18歳の誕生日
この日は周人の18歳の誕生日を祝うパーティーが桜木家で開かれた。
「周人ももう18歳か……なんかあっという間だったような気がするわ」
圭子はため息をつきながらそう言った。
「そうよ、お互いそれだけ年を取ったってことだもんね」
小百合が笑いながらそれに答える。
パーティーが終った後、周人は乃笑留を伴って小百合の前に緊張した面持ちで正座した。
「サユママに相談って言うかお願いがあるんだけど」
「何?」
小百合はにこやかにそう尋ねたが、周人のただならぬ緊張ぶりに徐々に表情が曇り始めた。照れまくっている周人はそんな小百合の表情の変化に気付くはずもなく、乃笑留の手を握り言葉を続けた。
「俺……18歳になったよ。これで法律上は結婚できるようになった。だから、乃笑留が高校を出たら一緒に暮らしたいと思うんだけどダメかな」
「周人、ちょっとあんたそれ!」
この爆弾発言には、思わず先に圭子の方がかみついてしまった。圭子は小百合の方を見た。彼女は厳しい表情で二人を見据えていた。

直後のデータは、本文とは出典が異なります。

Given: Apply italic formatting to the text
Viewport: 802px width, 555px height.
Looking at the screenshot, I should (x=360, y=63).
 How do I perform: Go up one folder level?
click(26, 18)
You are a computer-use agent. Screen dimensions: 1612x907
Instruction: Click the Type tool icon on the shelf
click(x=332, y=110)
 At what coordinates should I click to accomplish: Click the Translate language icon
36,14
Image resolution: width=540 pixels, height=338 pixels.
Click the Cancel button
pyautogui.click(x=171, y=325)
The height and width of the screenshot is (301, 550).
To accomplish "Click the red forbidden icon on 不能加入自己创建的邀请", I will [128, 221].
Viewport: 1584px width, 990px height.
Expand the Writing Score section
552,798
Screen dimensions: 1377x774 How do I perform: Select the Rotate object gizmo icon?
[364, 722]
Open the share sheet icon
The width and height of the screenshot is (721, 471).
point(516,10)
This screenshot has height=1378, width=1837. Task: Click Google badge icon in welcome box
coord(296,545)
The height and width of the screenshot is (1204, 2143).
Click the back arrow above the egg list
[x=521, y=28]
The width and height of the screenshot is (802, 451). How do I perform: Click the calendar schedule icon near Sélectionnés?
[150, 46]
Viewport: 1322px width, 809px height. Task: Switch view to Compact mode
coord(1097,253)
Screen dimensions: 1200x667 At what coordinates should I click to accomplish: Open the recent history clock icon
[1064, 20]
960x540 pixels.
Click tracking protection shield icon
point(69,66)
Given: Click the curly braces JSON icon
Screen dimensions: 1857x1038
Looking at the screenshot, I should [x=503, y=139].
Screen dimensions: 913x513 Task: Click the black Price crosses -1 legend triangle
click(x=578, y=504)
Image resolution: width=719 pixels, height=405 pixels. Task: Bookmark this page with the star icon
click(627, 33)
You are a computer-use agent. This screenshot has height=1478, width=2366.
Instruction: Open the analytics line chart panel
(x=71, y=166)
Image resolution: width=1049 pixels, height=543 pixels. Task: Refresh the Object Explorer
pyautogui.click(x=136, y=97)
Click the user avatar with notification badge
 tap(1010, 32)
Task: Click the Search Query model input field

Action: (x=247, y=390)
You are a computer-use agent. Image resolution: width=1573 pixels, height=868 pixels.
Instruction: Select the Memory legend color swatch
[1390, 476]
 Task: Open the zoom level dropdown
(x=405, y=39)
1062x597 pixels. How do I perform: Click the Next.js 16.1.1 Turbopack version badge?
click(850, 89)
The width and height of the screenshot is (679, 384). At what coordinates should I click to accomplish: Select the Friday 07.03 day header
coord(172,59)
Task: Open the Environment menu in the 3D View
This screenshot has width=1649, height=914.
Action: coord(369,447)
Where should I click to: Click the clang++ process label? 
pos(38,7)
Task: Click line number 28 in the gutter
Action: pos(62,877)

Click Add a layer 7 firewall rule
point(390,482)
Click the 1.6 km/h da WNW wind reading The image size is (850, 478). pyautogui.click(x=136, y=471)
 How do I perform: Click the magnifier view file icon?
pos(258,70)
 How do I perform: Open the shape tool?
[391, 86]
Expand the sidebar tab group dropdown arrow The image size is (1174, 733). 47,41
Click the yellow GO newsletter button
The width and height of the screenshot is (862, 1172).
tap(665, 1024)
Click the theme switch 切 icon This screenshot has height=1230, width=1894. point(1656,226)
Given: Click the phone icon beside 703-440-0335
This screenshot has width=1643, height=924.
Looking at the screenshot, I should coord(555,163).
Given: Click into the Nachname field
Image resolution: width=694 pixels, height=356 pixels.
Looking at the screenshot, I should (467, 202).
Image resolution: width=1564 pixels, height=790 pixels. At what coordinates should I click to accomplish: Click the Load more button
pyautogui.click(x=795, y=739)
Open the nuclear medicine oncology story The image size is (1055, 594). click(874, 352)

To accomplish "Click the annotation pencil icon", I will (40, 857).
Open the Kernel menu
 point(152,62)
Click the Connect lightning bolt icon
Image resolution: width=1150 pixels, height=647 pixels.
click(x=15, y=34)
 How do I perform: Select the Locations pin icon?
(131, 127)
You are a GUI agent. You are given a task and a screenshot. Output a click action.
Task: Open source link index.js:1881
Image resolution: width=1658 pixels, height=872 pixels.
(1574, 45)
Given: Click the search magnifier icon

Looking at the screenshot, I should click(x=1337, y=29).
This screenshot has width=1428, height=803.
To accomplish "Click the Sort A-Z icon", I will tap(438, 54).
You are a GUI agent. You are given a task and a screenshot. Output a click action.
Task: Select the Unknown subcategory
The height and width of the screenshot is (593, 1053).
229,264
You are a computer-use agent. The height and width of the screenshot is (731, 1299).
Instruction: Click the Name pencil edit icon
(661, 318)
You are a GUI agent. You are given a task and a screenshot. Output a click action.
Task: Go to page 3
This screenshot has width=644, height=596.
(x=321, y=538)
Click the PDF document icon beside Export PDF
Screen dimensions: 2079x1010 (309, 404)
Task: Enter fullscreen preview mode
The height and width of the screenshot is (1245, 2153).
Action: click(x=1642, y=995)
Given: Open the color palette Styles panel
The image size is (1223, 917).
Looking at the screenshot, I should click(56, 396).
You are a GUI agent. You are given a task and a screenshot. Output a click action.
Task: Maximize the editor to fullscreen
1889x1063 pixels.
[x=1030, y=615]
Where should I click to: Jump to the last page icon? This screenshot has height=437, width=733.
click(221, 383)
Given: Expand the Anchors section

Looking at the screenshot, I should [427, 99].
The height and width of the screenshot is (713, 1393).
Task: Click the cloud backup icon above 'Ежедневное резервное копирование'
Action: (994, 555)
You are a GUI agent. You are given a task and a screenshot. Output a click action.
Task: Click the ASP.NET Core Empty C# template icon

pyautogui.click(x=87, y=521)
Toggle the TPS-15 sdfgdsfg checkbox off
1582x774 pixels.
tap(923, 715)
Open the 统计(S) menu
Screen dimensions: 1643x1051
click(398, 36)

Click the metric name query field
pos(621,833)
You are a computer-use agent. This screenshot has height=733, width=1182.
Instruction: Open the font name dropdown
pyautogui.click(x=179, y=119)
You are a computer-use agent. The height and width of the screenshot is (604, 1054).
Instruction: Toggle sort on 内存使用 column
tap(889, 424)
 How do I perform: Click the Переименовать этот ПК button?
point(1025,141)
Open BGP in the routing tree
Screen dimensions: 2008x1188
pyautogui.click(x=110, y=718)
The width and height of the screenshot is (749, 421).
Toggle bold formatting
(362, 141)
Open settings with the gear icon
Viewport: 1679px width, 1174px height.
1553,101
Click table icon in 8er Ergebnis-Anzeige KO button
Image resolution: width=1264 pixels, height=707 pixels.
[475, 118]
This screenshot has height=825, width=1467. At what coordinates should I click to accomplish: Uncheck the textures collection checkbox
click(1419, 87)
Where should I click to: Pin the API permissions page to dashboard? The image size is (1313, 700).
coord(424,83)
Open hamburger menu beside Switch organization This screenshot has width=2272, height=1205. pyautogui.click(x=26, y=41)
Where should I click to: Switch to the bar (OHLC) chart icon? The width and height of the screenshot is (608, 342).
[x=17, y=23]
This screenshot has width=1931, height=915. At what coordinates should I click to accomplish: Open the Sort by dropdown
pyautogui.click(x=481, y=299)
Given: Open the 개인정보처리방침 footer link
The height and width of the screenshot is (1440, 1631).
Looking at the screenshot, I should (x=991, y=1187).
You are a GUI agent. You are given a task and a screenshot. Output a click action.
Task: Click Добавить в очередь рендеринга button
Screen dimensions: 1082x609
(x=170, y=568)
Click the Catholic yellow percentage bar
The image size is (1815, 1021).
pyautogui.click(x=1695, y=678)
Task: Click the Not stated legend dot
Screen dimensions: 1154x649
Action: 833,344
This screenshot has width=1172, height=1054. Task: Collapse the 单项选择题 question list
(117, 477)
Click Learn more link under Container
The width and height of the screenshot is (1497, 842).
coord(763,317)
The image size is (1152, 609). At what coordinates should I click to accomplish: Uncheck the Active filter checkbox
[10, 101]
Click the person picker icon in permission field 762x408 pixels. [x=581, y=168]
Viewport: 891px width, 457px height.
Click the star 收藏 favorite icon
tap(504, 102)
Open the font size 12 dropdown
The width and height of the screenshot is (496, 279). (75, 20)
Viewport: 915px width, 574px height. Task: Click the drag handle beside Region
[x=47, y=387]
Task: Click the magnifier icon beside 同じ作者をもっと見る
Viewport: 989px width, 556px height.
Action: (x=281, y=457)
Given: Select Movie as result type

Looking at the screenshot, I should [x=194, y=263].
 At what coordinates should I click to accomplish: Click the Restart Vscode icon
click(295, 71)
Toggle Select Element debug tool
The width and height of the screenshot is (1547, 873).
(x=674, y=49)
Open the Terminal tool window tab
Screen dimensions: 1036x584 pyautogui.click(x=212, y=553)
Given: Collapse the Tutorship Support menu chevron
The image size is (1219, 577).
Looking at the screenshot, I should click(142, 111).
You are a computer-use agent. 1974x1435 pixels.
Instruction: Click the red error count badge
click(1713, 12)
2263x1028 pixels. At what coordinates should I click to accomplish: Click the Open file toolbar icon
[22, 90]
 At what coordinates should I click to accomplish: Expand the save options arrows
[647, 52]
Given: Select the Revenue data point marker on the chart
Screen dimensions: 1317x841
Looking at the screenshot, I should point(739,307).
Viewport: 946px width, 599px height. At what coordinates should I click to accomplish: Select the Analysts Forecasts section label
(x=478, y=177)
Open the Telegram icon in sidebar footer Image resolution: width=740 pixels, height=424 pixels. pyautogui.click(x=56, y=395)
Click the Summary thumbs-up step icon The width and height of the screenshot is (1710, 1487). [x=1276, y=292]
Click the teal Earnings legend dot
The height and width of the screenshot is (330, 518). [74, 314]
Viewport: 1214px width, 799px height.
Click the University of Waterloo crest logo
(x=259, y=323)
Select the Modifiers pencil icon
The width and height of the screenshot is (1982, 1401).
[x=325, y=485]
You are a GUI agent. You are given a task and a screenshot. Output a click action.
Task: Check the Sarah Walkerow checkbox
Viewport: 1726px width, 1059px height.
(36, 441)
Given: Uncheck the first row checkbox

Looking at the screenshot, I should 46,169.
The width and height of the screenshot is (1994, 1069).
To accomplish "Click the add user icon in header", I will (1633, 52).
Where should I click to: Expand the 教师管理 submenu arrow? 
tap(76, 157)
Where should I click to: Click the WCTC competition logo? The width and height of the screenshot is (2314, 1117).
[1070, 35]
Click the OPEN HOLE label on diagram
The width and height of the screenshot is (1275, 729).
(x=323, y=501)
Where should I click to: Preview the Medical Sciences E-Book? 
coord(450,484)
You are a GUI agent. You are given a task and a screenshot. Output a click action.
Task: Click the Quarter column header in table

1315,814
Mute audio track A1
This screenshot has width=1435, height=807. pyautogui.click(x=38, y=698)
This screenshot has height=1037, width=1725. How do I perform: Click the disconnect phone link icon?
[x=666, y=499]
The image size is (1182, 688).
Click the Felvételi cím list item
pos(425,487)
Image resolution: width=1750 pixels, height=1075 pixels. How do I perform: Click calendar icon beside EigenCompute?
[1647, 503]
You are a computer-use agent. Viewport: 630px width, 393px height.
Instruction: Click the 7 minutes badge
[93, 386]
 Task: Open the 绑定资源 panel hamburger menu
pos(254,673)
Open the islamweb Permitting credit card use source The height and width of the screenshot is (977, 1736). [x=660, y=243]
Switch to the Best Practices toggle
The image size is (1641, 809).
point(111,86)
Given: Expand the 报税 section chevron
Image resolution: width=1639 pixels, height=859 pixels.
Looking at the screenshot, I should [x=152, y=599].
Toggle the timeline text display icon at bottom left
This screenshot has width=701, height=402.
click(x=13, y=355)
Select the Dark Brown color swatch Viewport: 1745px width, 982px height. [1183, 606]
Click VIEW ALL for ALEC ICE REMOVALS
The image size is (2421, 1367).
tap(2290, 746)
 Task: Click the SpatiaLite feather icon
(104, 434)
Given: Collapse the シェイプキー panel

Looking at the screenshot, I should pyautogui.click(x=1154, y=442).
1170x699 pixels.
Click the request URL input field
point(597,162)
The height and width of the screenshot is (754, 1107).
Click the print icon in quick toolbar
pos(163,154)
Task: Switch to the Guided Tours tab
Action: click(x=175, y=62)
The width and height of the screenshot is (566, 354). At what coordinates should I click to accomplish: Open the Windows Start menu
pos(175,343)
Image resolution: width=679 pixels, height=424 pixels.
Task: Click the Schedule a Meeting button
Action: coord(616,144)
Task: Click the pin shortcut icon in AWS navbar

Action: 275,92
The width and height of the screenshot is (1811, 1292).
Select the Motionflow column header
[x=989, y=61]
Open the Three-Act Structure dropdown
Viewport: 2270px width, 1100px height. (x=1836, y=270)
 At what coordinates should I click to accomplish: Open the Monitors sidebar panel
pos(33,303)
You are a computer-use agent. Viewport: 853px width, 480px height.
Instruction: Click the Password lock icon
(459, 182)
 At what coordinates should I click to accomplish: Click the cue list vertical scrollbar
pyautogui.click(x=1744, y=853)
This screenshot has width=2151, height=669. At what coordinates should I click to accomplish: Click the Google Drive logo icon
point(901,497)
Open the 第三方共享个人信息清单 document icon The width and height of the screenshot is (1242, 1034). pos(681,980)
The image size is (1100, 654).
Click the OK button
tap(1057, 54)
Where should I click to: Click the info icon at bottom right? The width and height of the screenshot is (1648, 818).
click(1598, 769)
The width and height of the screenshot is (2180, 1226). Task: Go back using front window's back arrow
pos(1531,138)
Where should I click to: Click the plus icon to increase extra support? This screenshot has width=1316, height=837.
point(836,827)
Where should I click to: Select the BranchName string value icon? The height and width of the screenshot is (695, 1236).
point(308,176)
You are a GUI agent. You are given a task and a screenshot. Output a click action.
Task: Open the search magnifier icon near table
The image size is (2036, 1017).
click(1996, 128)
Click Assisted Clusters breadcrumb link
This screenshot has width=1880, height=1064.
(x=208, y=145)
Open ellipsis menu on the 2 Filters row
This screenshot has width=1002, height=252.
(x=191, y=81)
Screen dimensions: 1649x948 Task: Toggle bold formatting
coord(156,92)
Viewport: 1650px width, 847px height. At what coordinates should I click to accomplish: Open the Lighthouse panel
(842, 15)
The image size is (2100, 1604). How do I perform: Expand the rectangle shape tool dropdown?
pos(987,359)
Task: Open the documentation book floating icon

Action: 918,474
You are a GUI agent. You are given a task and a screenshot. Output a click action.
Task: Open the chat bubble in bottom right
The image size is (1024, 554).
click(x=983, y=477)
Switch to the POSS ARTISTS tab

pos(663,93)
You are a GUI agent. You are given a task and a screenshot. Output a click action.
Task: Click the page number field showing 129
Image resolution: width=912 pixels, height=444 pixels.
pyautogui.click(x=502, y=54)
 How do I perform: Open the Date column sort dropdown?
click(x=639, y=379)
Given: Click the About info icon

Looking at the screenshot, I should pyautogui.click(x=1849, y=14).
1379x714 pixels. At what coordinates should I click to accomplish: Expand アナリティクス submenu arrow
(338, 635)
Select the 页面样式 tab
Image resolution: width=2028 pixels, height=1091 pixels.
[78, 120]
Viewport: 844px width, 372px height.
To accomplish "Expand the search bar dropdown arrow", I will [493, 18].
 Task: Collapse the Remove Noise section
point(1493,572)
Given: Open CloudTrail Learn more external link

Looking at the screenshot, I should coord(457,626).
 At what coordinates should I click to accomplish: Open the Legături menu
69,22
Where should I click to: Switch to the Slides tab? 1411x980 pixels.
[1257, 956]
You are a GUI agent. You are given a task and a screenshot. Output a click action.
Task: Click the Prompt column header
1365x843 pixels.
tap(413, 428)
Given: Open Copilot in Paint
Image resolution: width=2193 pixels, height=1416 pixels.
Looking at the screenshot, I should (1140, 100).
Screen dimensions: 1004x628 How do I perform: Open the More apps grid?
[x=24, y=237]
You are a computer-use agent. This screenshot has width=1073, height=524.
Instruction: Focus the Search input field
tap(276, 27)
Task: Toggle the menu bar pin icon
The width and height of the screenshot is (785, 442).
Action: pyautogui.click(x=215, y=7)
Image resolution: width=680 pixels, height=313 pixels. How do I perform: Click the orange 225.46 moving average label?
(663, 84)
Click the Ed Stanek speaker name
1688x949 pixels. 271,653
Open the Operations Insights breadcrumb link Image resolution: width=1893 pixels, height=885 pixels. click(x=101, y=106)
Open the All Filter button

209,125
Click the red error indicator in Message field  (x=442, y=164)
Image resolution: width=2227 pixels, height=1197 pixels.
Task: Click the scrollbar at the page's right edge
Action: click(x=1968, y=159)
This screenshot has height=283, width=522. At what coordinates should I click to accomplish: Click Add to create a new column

「断るわ。それと事と次第によっては、この場で私は乃笑留を連れて帰るわ。そしてもう二度とここには来ないから」
小百合はそう言うと、一度大きく息をした後、こう言ったのだった。
「ねぇ、周人くん、乃笑留……正直に教えて頂戴、あなたたち身体の関係はあるの?」
「な!」
「ママ!」
普段こうしたことを話題にしない小百合からの質問にこの場の空気が一瞬にして凍りついた。
「大事なことなの。もしそうなら、私はあなたたちのこれからを許すわけにはいかないわ」
――身体の関係があるなら別れさせる――
(逆じゃねぇのかそれ……)弘毅にはいきなりこう切り出した小百合の真意が判らずそう思った。